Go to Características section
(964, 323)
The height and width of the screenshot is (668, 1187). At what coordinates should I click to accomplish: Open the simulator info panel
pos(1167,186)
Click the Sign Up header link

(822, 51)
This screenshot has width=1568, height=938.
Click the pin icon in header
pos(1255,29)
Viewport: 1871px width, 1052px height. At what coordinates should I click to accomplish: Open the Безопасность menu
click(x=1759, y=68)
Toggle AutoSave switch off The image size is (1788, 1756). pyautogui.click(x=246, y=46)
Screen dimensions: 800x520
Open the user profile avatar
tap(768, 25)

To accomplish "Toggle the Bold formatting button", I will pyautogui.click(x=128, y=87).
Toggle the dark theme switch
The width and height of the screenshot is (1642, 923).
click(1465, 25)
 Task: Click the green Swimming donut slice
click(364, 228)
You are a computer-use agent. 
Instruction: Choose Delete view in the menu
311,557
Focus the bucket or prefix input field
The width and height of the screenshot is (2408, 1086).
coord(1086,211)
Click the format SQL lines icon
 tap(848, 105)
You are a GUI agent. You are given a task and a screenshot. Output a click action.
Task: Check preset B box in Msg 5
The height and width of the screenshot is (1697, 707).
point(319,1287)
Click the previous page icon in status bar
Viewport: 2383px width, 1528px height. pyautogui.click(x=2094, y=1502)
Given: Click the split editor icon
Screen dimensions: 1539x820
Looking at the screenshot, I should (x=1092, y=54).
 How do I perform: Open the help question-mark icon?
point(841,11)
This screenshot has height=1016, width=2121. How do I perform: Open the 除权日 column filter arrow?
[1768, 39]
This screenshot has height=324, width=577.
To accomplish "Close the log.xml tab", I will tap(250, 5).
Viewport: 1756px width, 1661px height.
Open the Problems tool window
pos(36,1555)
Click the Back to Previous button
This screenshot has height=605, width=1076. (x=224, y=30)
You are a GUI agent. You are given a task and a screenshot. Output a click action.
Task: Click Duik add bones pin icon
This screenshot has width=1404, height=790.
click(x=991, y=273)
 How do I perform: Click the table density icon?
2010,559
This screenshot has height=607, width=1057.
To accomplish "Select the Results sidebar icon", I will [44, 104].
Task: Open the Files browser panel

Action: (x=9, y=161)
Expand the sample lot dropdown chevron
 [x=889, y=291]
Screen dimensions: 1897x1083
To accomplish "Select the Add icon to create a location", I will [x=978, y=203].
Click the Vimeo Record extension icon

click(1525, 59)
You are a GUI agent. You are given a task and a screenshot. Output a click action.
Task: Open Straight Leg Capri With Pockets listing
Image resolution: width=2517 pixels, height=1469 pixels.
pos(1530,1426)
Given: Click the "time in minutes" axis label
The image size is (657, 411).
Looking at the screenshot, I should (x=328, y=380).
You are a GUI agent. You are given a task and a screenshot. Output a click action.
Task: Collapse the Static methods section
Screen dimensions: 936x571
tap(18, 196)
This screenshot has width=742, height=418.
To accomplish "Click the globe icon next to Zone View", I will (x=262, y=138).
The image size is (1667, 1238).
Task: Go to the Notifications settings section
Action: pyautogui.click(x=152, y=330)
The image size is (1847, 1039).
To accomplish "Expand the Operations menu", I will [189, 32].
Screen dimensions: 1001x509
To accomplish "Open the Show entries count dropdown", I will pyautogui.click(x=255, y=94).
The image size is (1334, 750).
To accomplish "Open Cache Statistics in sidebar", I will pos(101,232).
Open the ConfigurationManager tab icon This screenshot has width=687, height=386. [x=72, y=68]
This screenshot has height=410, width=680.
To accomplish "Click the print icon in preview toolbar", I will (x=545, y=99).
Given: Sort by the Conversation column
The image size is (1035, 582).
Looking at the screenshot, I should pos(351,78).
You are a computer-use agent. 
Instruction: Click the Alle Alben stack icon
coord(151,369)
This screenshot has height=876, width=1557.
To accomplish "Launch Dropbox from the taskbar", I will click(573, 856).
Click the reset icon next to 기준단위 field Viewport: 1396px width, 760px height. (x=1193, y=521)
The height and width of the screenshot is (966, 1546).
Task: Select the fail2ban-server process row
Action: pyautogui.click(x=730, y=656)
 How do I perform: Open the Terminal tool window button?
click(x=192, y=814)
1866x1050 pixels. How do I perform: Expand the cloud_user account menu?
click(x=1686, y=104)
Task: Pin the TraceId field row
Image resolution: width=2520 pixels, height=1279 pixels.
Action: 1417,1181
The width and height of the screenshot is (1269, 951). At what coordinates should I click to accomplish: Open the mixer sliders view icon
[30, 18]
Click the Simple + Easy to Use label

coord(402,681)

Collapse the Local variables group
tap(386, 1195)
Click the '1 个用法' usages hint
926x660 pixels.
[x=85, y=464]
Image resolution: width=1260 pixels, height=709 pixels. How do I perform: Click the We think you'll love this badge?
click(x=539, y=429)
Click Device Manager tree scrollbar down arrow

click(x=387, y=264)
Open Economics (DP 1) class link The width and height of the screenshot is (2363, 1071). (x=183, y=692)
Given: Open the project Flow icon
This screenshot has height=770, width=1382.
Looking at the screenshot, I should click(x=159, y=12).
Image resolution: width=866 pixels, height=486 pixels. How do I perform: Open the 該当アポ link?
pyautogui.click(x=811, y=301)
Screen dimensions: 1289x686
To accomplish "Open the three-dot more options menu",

===

Problem: Say every entry again, exactly as it reads.

Solution for this problem:
Go to Características section
(964, 323)
The height and width of the screenshot is (668, 1187). At what coordinates should I click to accomplish: Open the simulator info panel
pos(1167,186)
Click the Sign Up header link

(822, 51)
This screenshot has width=1568, height=938.
Click the pin icon in header
pos(1255,29)
Viewport: 1871px width, 1052px height. At what coordinates should I click to accomplish: Open the Безопасность menu
click(x=1759, y=68)
Toggle AutoSave switch off The image size is (1788, 1756). pyautogui.click(x=246, y=46)
Screen dimensions: 800x520
Open the user profile avatar
tap(768, 25)

To accomplish "Toggle the Bold formatting button", I will pyautogui.click(x=128, y=87).
Toggle the dark theme switch
The width and height of the screenshot is (1642, 923).
click(1465, 25)
 Task: Click the green Swimming donut slice
click(364, 228)
You are a computer-use agent. 
Instruction: Choose Delete view in the menu
311,557
Focus the bucket or prefix input field
The width and height of the screenshot is (2408, 1086).
coord(1086,211)
Click the format SQL lines icon
 tap(848, 105)
You are a GUI agent. You are given a task and a screenshot. Output a click action.
Task: Check preset B box in Msg 5
The height and width of the screenshot is (1697, 707).
point(319,1287)
Click the previous page icon in status bar
Viewport: 2383px width, 1528px height. pyautogui.click(x=2094, y=1502)
Given: Click the split editor icon
Screen dimensions: 1539x820
Looking at the screenshot, I should (x=1092, y=54).
 How do I perform: Open the help question-mark icon?
point(841,11)
This screenshot has height=1016, width=2121. How do I perform: Open the 除权日 column filter arrow?
[1768, 39]
This screenshot has height=324, width=577.
To accomplish "Close the log.xml tab", I will tap(250, 5).
Viewport: 1756px width, 1661px height.
Open the Problems tool window
pos(36,1555)
Click the Back to Previous button
This screenshot has height=605, width=1076. (x=224, y=30)
You are a GUI agent. You are given a task and a screenshot. Output a click action.
Task: Click Duik add bones pin icon
This screenshot has width=1404, height=790.
click(x=991, y=273)
 How do I perform: Click the table density icon?
2010,559
This screenshot has height=607, width=1057.
To accomplish "Select the Results sidebar icon", I will [44, 104].
Task: Open the Files browser panel

Action: (x=9, y=161)
Expand the sample lot dropdown chevron
 [x=889, y=291]
Screen dimensions: 1897x1083
To accomplish "Select the Add icon to create a location", I will [x=978, y=203].
Click the Vimeo Record extension icon

click(1525, 59)
You are a GUI agent. You are given a task and a screenshot. Output a click action.
Task: Open Straight Leg Capri With Pockets listing
Image resolution: width=2517 pixels, height=1469 pixels.
pos(1530,1426)
Given: Click the "time in minutes" axis label
The image size is (657, 411).
Looking at the screenshot, I should (x=328, y=380).
You are a GUI agent. You are given a task and a screenshot. Output a click action.
Task: Collapse the Static methods section
Screen dimensions: 936x571
tap(18, 196)
This screenshot has width=742, height=418.
To accomplish "Click the globe icon next to Zone View", I will (x=262, y=138).
The image size is (1667, 1238).
Task: Go to the Notifications settings section
Action: pyautogui.click(x=152, y=330)
The image size is (1847, 1039).
To accomplish "Expand the Operations menu", I will [189, 32].
Screen dimensions: 1001x509
To accomplish "Open the Show entries count dropdown", I will pyautogui.click(x=255, y=94).
The image size is (1334, 750).
To accomplish "Open Cache Statistics in sidebar", I will pos(101,232).
Open the ConfigurationManager tab icon This screenshot has width=687, height=386. [x=72, y=68]
This screenshot has height=410, width=680.
To accomplish "Click the print icon in preview toolbar", I will (x=545, y=99).
Given: Sort by the Conversation column
The image size is (1035, 582).
Looking at the screenshot, I should pos(351,78).
You are a computer-use agent. 
Instruction: Click the Alle Alben stack icon
coord(151,369)
This screenshot has height=876, width=1557.
To accomplish "Launch Dropbox from the taskbar", I will click(573, 856).
Click the reset icon next to 기준단위 field Viewport: 1396px width, 760px height. (x=1193, y=521)
The height and width of the screenshot is (966, 1546).
Task: Select the fail2ban-server process row
Action: pyautogui.click(x=730, y=656)
 How do I perform: Open the Terminal tool window button?
click(x=192, y=814)
1866x1050 pixels. How do I perform: Expand the cloud_user account menu?
click(x=1686, y=104)
Task: Pin the TraceId field row
Image resolution: width=2520 pixels, height=1279 pixels.
Action: 1417,1181
The width and height of the screenshot is (1269, 951). At what coordinates should I click to accomplish: Open the mixer sliders view icon
[30, 18]
Click the Simple + Easy to Use label

coord(402,681)

Collapse the Local variables group
tap(386, 1195)
Click the '1 个用法' usages hint
926x660 pixels.
[x=85, y=464]
Image resolution: width=1260 pixels, height=709 pixels. How do I perform: Click the We think you'll love this badge?
click(x=539, y=429)
Click Device Manager tree scrollbar down arrow

click(x=387, y=264)
Open Economics (DP 1) class link The width and height of the screenshot is (2363, 1071). (x=183, y=692)
Given: Open the project Flow icon
This screenshot has height=770, width=1382.
Looking at the screenshot, I should click(x=159, y=12).
Image resolution: width=866 pixels, height=486 pixels. How do I perform: Open the 該当アポ link?
pyautogui.click(x=811, y=301)
Screen dimensions: 1289x686
To accomplish "Open the three-dot more options menu",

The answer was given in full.